_Data under study_.
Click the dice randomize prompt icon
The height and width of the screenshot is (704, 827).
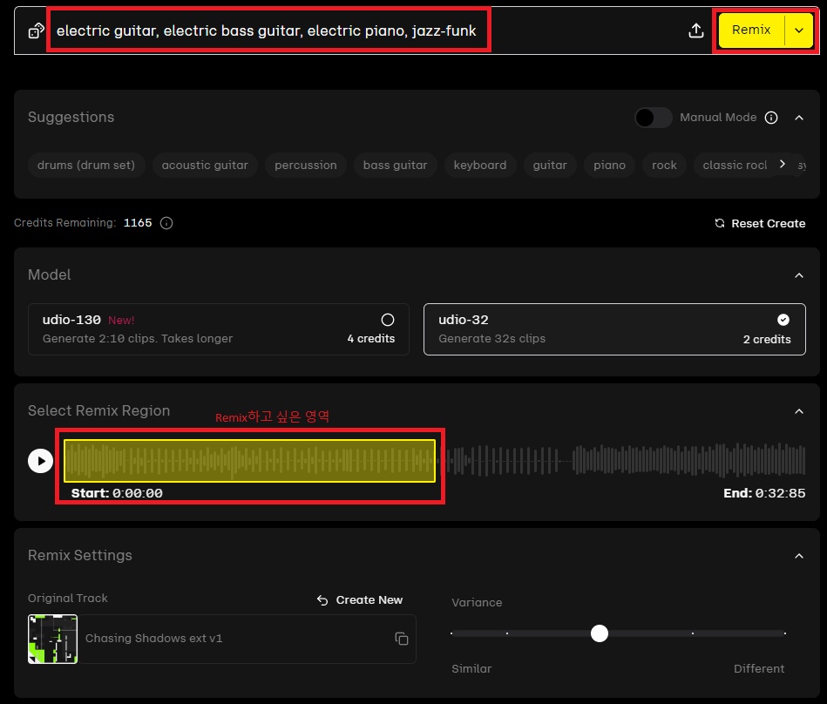[36, 30]
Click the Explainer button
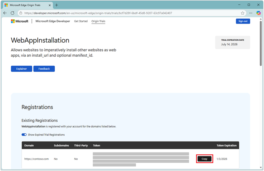 [21, 69]
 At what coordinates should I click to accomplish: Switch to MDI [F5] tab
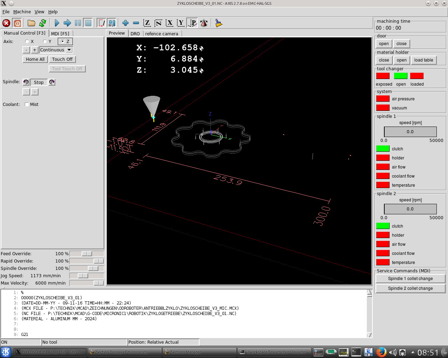60,34
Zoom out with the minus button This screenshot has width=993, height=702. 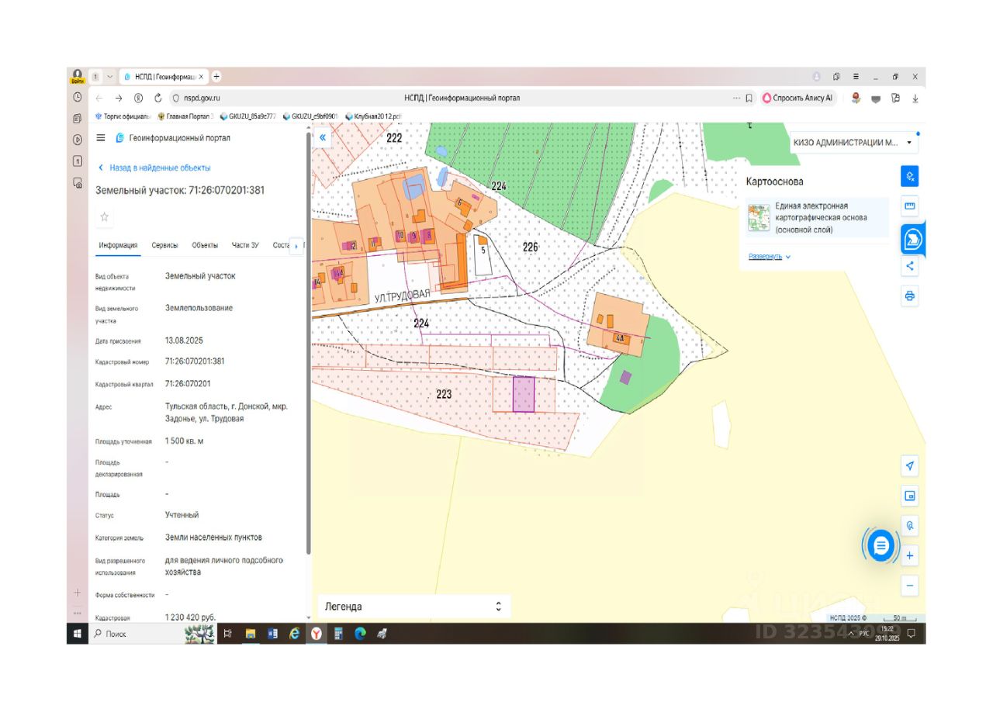coord(910,586)
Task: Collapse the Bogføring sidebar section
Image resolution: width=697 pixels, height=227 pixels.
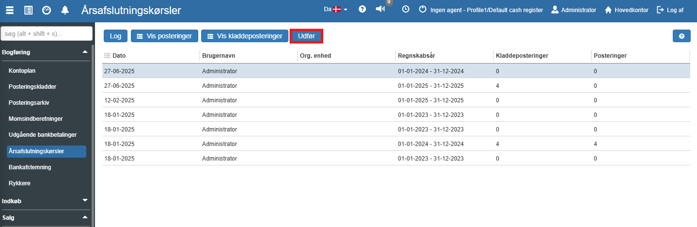Action: pyautogui.click(x=85, y=51)
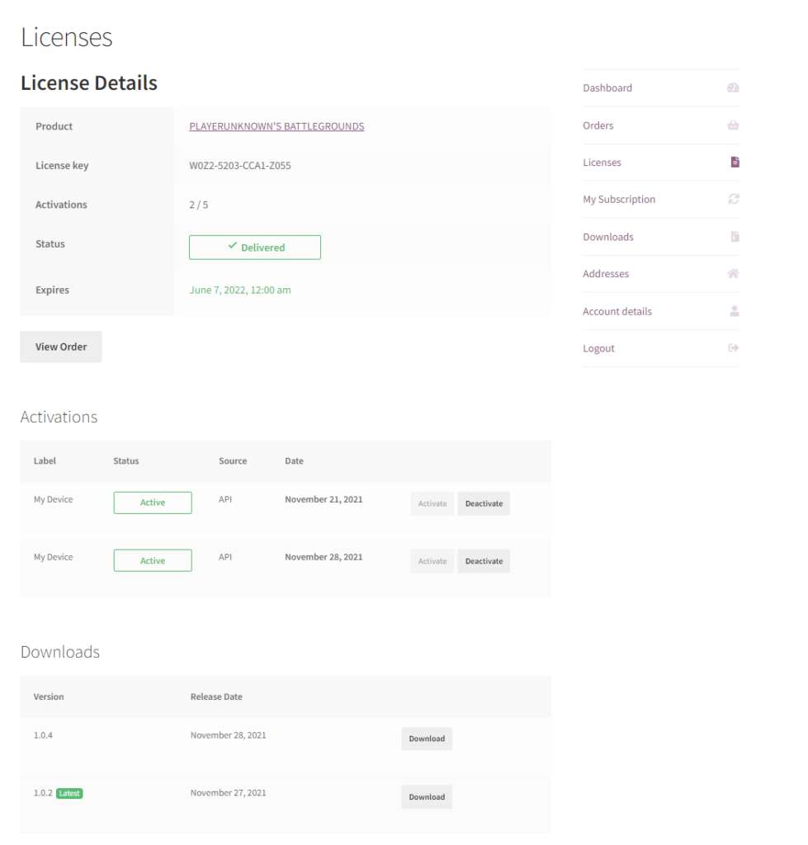
Task: Select the Addresses sidebar link
Action: [606, 274]
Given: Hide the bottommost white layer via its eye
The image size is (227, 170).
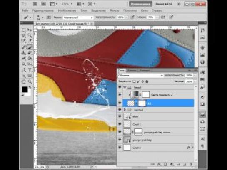Looking at the screenshot, I should [x=120, y=147].
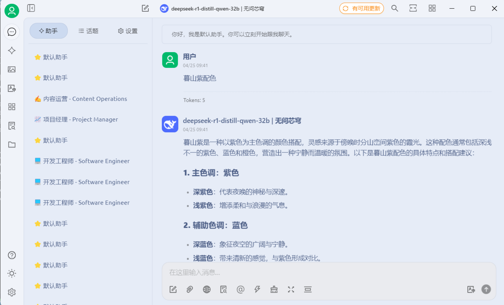
Task: Switch to the 话题 tab
Action: [x=88, y=31]
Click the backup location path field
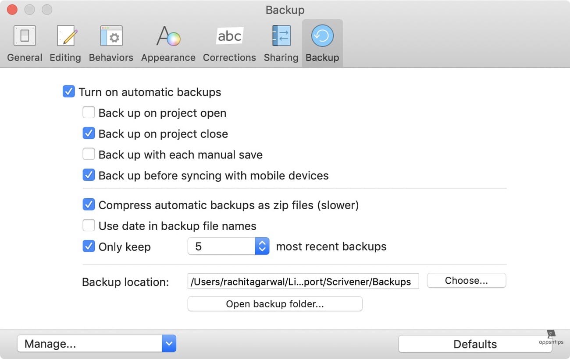This screenshot has height=359, width=570. click(303, 282)

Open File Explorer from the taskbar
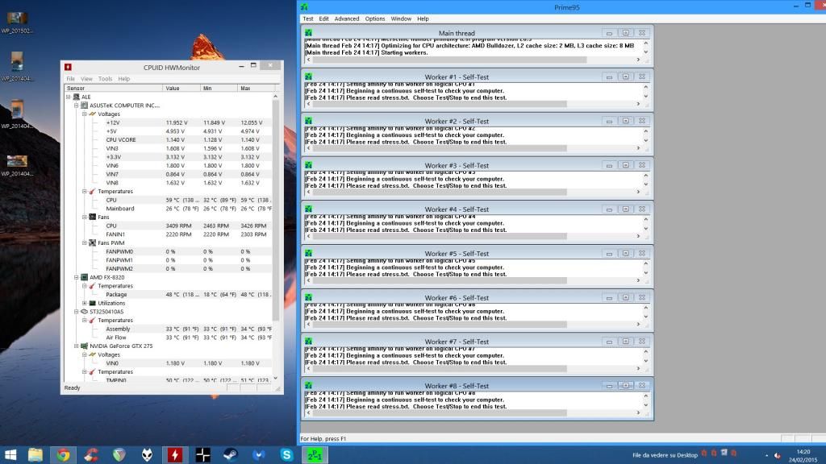tap(35, 454)
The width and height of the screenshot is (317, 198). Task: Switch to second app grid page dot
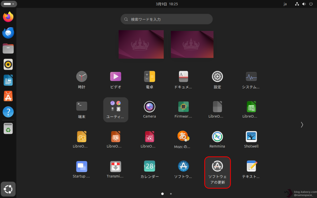click(x=171, y=194)
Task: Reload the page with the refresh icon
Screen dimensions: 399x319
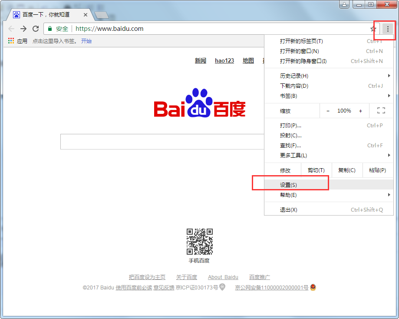Action: (36, 29)
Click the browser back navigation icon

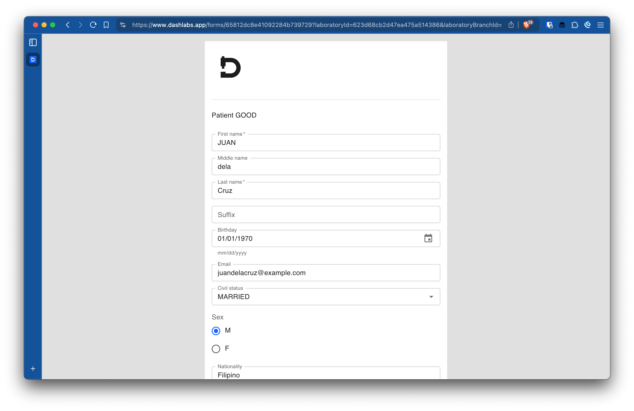[68, 26]
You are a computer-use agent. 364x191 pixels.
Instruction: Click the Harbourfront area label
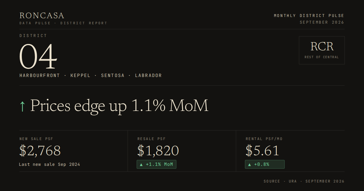tap(40, 75)
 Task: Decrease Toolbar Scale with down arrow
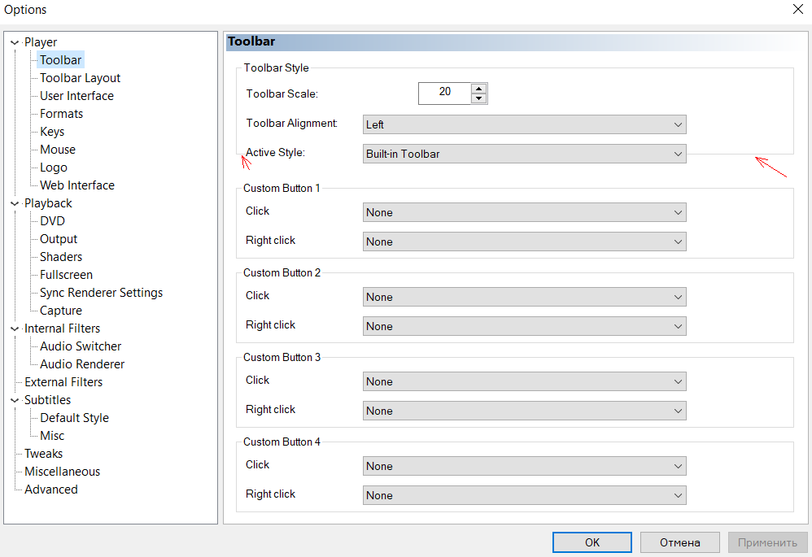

_Task description_.
Omit the pictures, and please restate word for word the lines running from the line with "Click the browser back navigation icon" to the end of the entries.

_Response_.
Click the browser back navigation icon

[68, 26]
You are a computer-use agent. 364x191 pixels.
Instruction: Click the Harbourfront area label
tap(40, 75)
 Task: Decrease Toolbar Scale with down arrow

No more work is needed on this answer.